Гитара отставлена, мы садимся за стол. Обстоятельно и не торопясь, словно три мудреца, которым предстоит решить, где разбить новый город и на каком из холмов установить крепость, из которой они станут править. Дилан разливает ликер, и мы пьем чуть быстрее, чем должны, и медленнее, чем нужно.

Между нами провисает тишина. Она прокрадывается с пляжа, оголяя нервы, лаская кожу, гулко отдает от стен шум океана, скребет по дну домика вереск, поднялся ветер. Занавеска вспыхивает белым флагом и опадает. Мы закрываем окно, законопачивая себя в ночном маринаде. Через стенки просачивается пустота. Соседние дома заперты, они необитаемы, если не считать жильцами летнюю мебель и сверчков. Только наш домик пульсирует, дрожащей лучиной поддерживается в нем жизнь, усилиями надетых впритык телес и невысказанных мыслей.

«Мне придется лечь на кушетке», – произносит Фрейя, делая упор на втором слове. Уронив голову на стоящие вертикально руки, она смотрит вниз, удрученная какой-то мыслью, и мысль эта выливается из ее лба прямо на стол, как из наклоненной чугунной чаши, которую она удерживает из последних сил. Дилан сверлит взглядом эту чашу, а потом переводит взгляд на меня, словно я проводник и должна указать ему дорогу.

«Я думала, мы не будем ложиться», – отвечаю я.

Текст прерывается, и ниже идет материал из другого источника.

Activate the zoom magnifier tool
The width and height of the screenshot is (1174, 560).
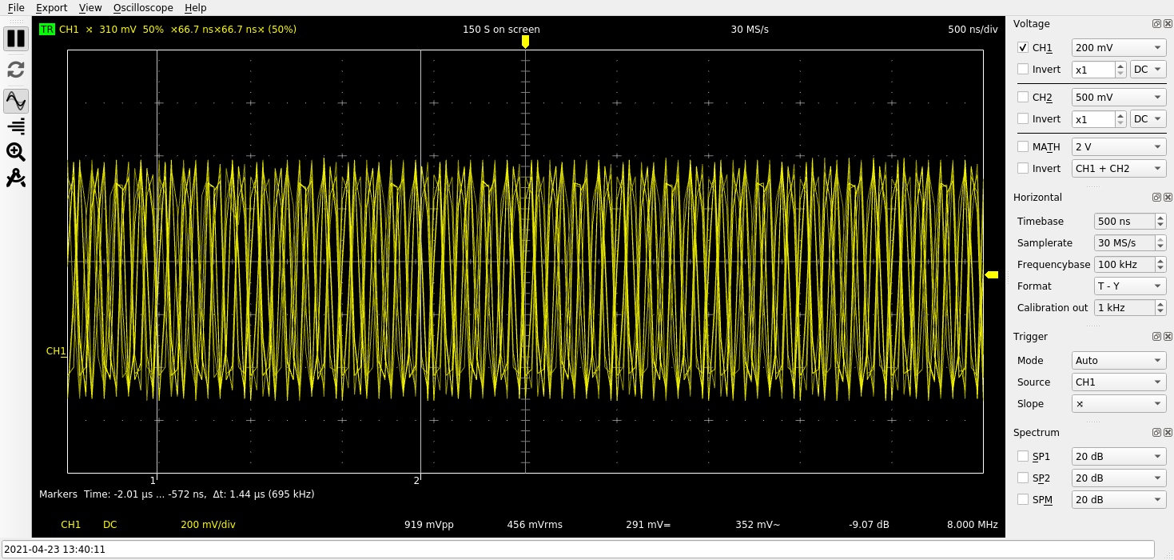[x=16, y=152]
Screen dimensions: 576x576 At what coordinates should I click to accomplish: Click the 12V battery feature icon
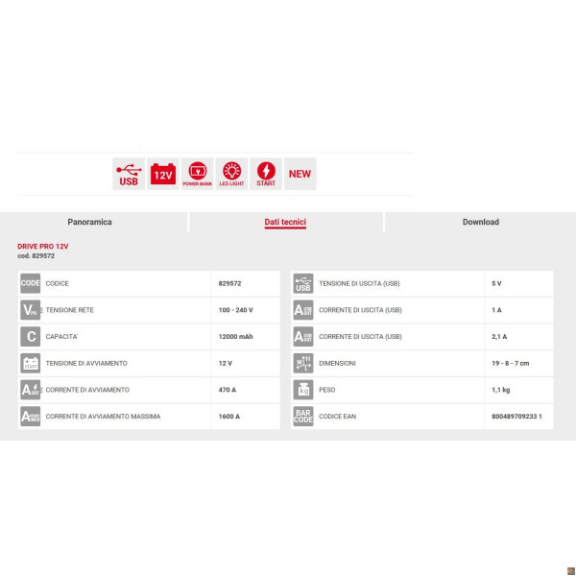tap(163, 174)
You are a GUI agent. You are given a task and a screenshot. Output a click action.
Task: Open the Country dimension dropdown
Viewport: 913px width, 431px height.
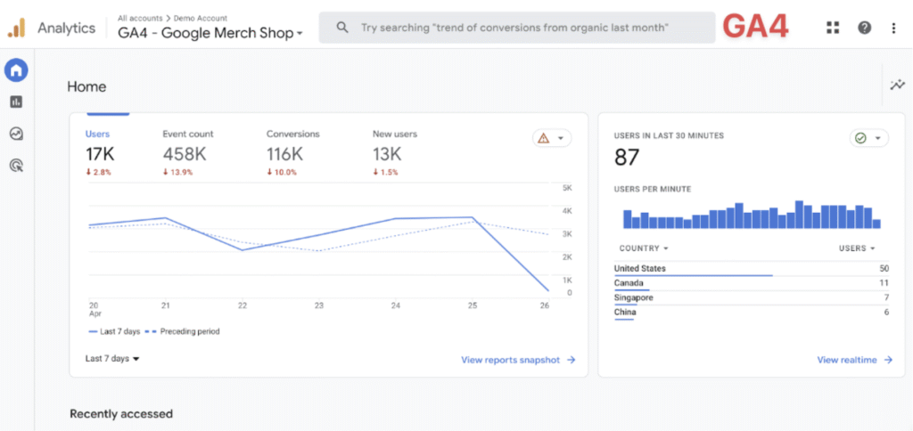[x=643, y=248]
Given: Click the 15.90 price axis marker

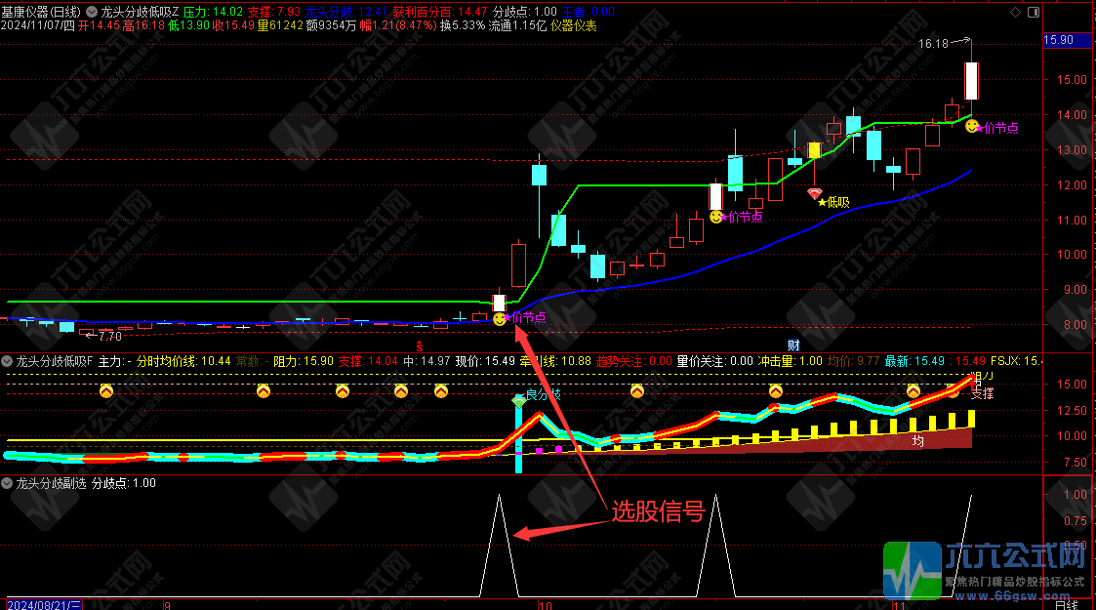Looking at the screenshot, I should 1060,40.
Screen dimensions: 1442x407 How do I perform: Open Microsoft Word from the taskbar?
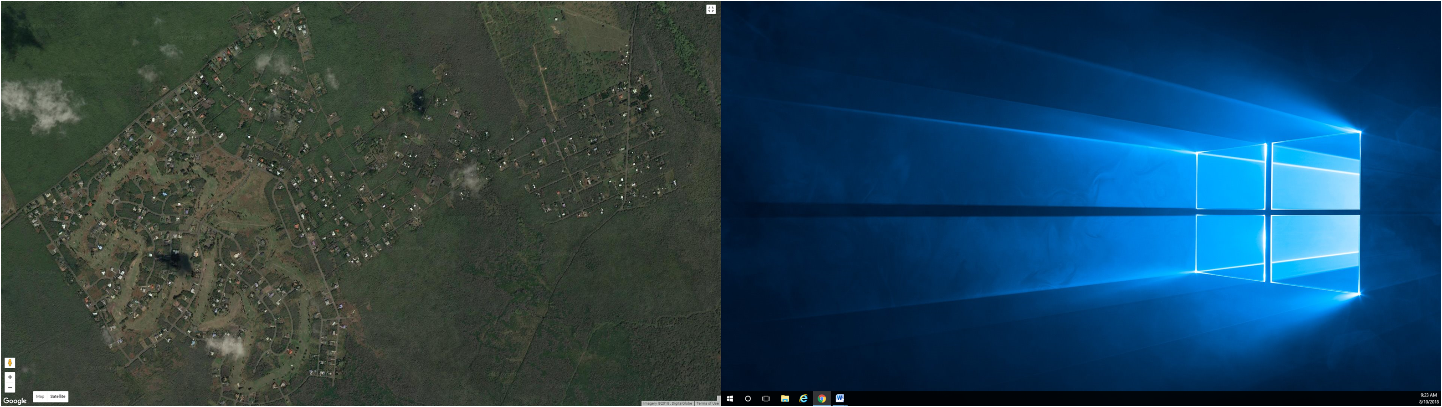(840, 399)
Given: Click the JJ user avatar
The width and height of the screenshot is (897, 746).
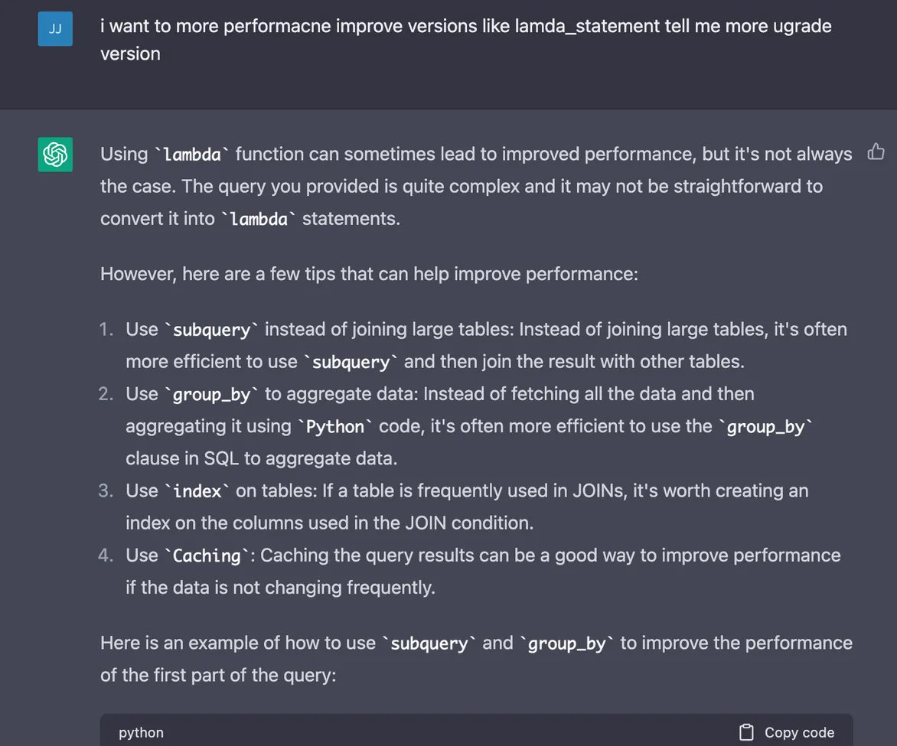Looking at the screenshot, I should click(x=55, y=29).
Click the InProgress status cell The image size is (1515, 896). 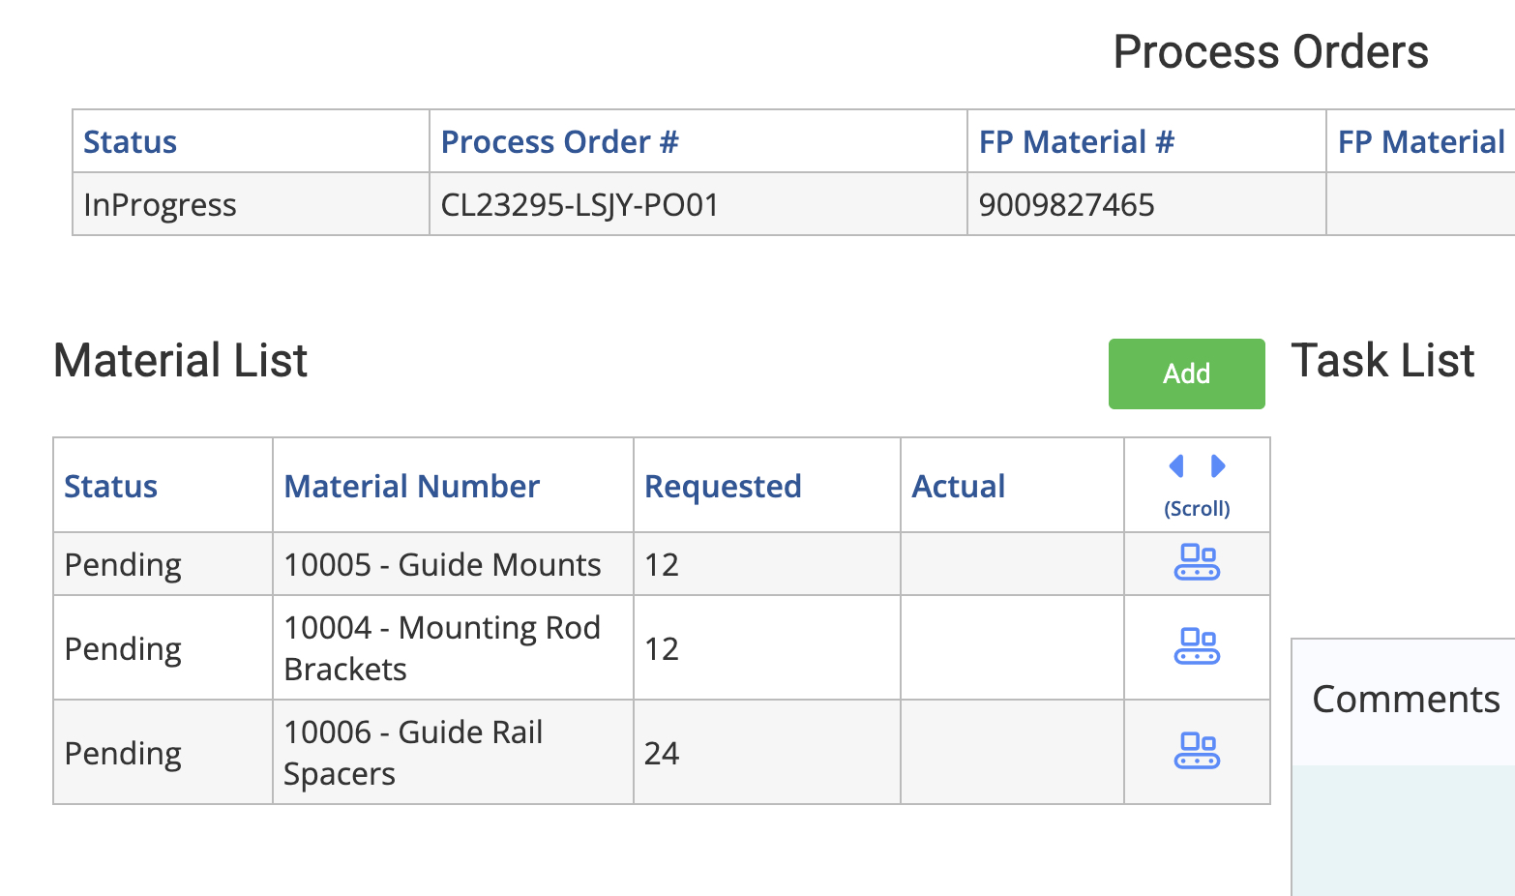pos(161,205)
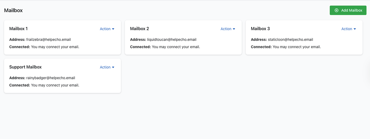Click the caret arrow beside Action in Mailbox 3
This screenshot has height=139, width=370.
pos(355,29)
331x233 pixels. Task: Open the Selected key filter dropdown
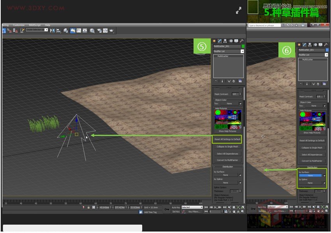[202, 207]
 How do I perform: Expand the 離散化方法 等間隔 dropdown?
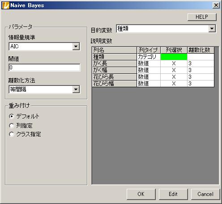[76, 89]
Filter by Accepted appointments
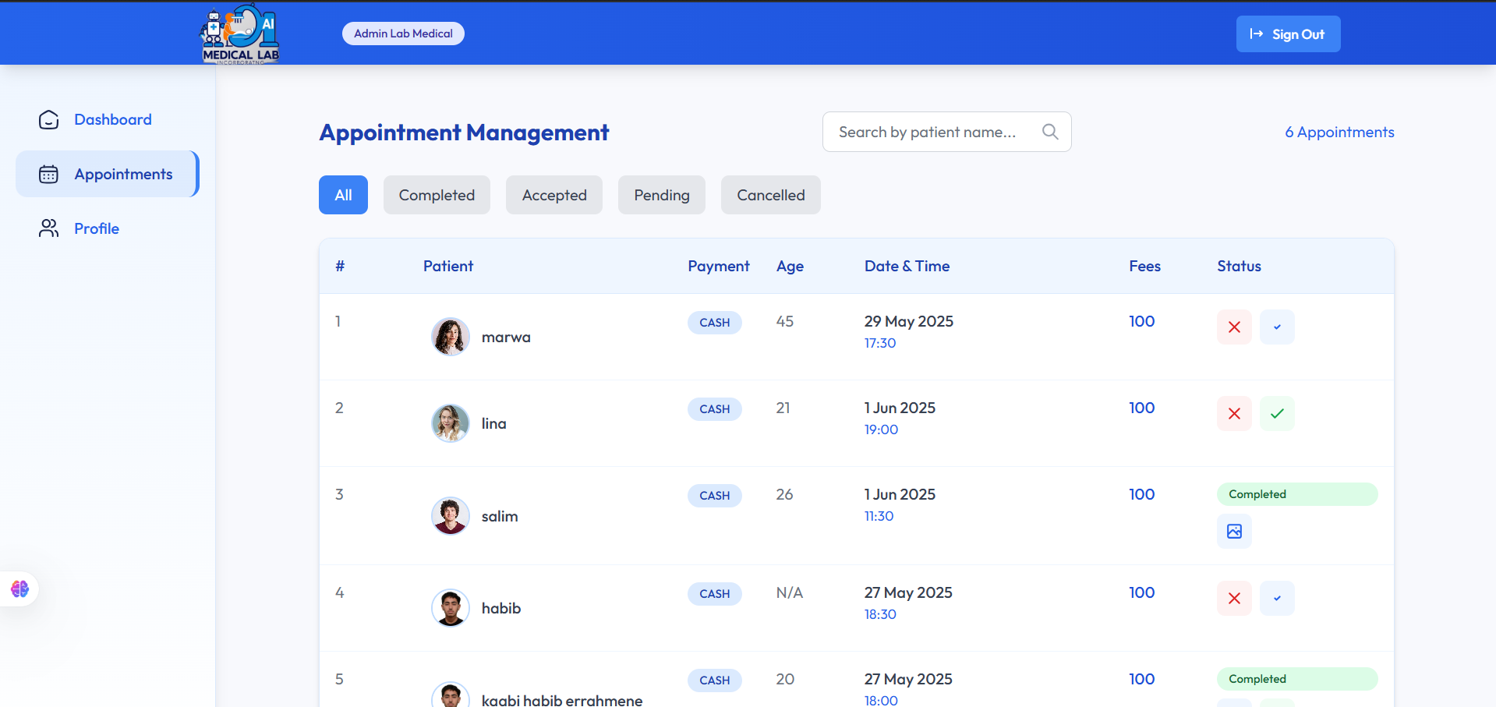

Я и правда думала, что мы будем сидеть всю ночь за столом, играть в карты и слушать музыку. Но Фрейя демонстративно зевает, ее одолевает сон, она непрестанно потягивается, как будто хочет раздвинуть стенки домика и сделать его шире. Гуттаперчевая куколка, запертая в картонной коробке. «Где тогда ляжем мы?» – Я пожимаю плечами. Фрейя кивает на пол. «Тут есть спальный мешок. Расстелем его, будет как матрас». В подтверждение своих слов она убирает стаканы, складывает стол, поджав ему ножки, прислоняет к стенке, потом лезет под кушетку и выдвигает ящик. На свет является мягкий мешок на длинном шнурке – как рот по всему периметру головы. Она тянет за змейку, и спальник распадается на раздвоенный мягкий язык, простеганное дышло мягко оседает на пол. Нас обдает запахом прелой ваты. Сверху летят две подушки, Фрейя швыряет их, словно из катапульты, согнувшись под кушеткой. Наконец спальное место готово, и комната вмиг становится требовательной. Теперь в ней как будто запрещено находиться вертикально. Дилан послушно сползает на матрас, не забыв прихватить гитару. Теперь я смотрю на него сверху вниз и воображаю, что он – прекрасное насекомое, которое я никогда бы не решилась раздавить. Фрейя плюхается рядом с ним и подлезает под гриф гитары так, что внешняя сторона запястья Дилана упирается ей в грудь. Теперь при каждом движении по грифу, при каждом переборе его рука скользит по ее коже, задевая вязку купальника. Какой длины должна быть игла, чтобы пришпилить насекомое такого размера?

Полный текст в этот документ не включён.